** start of Record set **
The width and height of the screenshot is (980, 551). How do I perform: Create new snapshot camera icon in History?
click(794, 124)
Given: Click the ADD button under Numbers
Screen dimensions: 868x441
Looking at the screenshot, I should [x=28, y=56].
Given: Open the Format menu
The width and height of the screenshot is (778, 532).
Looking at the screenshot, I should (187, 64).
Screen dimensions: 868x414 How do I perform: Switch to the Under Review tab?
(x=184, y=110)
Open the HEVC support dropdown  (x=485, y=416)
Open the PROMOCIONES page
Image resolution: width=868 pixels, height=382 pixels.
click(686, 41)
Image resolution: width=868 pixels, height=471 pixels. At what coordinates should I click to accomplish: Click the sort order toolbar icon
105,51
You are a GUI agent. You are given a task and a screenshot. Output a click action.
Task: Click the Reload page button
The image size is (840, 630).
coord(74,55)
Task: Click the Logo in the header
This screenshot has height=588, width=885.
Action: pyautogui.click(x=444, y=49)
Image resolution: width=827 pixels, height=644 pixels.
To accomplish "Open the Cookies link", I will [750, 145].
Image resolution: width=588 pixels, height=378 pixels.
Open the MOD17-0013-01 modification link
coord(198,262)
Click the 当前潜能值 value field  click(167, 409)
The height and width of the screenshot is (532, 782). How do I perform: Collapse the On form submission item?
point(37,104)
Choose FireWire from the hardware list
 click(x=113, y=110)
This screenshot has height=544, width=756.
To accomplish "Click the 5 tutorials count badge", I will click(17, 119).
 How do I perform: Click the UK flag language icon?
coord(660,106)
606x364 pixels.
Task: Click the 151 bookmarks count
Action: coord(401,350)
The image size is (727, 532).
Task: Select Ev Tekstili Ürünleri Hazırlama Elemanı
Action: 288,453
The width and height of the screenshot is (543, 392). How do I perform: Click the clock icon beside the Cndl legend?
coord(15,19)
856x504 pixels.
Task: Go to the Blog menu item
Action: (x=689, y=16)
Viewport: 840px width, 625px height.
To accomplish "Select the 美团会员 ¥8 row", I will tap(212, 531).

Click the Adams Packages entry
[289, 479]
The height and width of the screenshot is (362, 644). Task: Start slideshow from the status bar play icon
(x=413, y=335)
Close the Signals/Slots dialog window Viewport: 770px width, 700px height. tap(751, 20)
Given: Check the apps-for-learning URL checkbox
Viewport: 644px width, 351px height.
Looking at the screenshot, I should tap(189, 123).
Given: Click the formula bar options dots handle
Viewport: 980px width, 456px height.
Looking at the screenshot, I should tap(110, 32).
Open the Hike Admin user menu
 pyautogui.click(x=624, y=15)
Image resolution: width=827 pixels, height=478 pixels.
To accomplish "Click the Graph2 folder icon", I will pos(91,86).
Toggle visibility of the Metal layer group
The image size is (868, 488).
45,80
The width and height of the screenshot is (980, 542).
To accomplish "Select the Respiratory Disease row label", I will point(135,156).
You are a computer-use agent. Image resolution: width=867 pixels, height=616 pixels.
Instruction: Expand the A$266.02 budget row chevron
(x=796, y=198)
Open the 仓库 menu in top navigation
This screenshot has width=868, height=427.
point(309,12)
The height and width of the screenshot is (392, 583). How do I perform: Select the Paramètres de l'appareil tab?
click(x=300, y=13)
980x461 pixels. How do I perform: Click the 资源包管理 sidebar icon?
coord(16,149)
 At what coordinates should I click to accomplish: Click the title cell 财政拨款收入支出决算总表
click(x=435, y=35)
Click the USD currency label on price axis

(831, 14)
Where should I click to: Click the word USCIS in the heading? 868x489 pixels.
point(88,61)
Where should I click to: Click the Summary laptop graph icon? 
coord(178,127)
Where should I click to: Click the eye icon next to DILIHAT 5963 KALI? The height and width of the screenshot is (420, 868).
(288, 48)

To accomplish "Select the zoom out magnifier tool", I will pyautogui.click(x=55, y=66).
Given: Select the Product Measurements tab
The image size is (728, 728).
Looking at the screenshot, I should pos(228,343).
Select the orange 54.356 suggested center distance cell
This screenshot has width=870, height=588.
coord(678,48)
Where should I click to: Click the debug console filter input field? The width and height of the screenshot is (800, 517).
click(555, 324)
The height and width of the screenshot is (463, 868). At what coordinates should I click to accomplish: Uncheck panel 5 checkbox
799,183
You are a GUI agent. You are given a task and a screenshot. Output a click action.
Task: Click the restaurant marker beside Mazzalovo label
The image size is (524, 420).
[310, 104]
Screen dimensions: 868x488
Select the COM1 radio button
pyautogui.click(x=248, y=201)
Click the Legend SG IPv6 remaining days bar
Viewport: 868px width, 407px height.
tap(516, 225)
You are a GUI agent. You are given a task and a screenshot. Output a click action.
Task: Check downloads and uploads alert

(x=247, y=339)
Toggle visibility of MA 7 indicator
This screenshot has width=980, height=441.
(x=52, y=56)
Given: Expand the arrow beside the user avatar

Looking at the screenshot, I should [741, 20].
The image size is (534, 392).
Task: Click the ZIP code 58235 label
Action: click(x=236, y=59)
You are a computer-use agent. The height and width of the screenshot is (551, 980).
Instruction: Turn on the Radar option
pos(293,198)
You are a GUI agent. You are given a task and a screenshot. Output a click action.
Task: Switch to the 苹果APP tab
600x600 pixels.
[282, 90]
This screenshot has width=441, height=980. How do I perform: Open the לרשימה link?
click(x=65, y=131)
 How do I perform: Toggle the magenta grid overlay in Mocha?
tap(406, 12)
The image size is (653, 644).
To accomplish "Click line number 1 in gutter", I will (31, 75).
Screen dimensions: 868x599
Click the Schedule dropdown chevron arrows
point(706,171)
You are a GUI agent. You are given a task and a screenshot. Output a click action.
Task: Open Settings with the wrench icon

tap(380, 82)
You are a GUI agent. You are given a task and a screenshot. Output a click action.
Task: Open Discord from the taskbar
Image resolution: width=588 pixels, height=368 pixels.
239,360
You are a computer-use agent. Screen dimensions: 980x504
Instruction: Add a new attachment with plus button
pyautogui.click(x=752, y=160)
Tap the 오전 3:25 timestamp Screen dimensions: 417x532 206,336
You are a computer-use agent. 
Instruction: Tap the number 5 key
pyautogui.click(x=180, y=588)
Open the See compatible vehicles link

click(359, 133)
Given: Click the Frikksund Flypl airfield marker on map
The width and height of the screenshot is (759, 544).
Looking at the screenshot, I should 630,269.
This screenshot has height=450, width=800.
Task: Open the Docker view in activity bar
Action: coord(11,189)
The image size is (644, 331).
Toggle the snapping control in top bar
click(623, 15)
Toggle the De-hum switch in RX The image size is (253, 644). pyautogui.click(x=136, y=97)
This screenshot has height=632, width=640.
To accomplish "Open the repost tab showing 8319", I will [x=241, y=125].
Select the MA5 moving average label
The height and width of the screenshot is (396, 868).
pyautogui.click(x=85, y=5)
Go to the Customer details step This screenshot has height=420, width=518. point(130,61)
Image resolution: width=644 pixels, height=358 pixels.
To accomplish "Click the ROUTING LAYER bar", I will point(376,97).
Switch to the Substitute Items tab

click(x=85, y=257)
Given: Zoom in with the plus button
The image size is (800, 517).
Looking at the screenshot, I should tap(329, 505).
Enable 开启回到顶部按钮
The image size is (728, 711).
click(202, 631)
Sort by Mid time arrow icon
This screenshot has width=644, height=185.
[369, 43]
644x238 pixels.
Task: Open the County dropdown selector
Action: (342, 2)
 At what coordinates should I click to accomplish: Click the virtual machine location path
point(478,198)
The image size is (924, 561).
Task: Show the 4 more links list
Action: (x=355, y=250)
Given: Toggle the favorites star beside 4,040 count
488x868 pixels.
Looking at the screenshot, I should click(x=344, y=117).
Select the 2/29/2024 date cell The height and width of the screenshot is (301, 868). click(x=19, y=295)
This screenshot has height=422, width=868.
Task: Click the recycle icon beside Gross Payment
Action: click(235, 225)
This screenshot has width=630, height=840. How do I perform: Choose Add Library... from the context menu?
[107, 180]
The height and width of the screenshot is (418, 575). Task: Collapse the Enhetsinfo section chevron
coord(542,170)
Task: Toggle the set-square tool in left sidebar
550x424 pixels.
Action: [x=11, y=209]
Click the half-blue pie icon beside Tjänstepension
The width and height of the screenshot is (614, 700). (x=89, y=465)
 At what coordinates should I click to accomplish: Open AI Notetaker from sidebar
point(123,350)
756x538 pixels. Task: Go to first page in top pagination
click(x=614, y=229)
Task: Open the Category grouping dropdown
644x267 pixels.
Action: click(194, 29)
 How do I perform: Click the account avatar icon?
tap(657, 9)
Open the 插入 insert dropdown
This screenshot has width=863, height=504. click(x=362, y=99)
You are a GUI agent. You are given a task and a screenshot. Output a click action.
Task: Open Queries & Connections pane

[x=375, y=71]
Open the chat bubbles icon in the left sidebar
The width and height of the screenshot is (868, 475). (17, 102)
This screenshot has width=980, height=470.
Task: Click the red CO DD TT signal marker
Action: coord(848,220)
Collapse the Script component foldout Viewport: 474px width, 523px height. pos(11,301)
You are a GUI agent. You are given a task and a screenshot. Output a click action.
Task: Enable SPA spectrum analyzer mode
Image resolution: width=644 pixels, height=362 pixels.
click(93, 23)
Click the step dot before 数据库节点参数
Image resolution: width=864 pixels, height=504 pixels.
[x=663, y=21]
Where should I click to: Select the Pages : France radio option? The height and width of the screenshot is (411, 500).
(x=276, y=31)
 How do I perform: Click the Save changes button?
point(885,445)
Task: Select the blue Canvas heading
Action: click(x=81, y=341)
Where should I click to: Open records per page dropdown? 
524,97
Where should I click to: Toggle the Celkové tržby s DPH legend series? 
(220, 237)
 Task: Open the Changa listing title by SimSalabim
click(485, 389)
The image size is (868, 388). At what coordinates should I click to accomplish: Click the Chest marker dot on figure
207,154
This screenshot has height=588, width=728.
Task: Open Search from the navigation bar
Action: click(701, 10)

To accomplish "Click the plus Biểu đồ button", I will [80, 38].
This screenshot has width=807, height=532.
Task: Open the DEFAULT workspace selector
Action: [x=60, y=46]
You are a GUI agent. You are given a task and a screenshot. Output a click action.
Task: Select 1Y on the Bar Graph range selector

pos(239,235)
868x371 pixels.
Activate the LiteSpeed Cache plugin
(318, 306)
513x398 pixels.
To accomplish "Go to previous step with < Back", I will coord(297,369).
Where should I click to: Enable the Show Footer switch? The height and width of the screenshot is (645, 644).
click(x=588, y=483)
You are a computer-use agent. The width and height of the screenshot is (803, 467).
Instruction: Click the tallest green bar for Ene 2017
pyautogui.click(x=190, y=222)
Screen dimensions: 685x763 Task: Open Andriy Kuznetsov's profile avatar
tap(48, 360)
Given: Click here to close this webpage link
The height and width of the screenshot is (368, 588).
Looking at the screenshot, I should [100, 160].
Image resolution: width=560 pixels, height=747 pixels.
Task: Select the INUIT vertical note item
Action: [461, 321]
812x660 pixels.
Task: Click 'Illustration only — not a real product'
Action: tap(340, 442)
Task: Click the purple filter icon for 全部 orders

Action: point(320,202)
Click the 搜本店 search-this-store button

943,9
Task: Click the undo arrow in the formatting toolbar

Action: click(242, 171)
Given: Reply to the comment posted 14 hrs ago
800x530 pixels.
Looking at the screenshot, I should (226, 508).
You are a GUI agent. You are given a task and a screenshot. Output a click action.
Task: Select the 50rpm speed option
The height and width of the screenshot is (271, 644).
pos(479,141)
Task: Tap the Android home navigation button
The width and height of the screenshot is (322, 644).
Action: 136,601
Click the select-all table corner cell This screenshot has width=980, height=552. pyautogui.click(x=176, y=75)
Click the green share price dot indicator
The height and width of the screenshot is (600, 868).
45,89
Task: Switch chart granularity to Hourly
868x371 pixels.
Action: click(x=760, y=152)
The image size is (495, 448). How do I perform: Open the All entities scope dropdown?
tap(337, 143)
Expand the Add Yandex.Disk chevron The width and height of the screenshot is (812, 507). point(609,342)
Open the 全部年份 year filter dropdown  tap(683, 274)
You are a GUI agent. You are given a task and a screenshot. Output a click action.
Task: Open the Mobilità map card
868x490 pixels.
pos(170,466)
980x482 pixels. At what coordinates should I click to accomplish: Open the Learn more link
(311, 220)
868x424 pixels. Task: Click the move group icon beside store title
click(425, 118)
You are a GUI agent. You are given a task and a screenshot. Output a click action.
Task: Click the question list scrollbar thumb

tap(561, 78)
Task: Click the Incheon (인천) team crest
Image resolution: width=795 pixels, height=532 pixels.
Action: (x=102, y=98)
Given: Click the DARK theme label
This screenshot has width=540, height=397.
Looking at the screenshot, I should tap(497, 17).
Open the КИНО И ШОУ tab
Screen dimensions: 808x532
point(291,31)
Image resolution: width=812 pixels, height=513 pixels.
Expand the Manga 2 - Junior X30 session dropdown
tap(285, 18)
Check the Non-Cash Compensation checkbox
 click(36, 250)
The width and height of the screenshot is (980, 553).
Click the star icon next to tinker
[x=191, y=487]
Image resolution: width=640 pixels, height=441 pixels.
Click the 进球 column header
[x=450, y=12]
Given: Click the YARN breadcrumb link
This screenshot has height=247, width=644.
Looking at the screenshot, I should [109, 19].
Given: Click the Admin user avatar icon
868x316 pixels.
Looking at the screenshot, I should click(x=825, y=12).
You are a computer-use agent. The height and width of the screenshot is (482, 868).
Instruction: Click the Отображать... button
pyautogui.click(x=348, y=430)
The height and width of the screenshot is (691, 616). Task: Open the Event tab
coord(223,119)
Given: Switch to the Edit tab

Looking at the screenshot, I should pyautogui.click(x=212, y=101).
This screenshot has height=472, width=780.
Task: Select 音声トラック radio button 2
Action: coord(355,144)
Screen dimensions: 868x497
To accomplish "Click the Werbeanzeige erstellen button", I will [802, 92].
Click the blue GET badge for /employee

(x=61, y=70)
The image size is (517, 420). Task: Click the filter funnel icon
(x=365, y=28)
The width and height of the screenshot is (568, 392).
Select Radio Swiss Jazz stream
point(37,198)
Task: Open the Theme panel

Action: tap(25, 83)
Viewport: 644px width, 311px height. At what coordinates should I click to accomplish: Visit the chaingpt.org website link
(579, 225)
** end of Record set **
**Challenge**. Find every line in the entries above that contains the word "Choose" and copy each one out in full. Matching is case-sensitive.

**Response to the exercise**.
Choose FireWire from the hardware list
This screenshot has width=630, height=840. How do I perform: Choose Add Library... from the context menu?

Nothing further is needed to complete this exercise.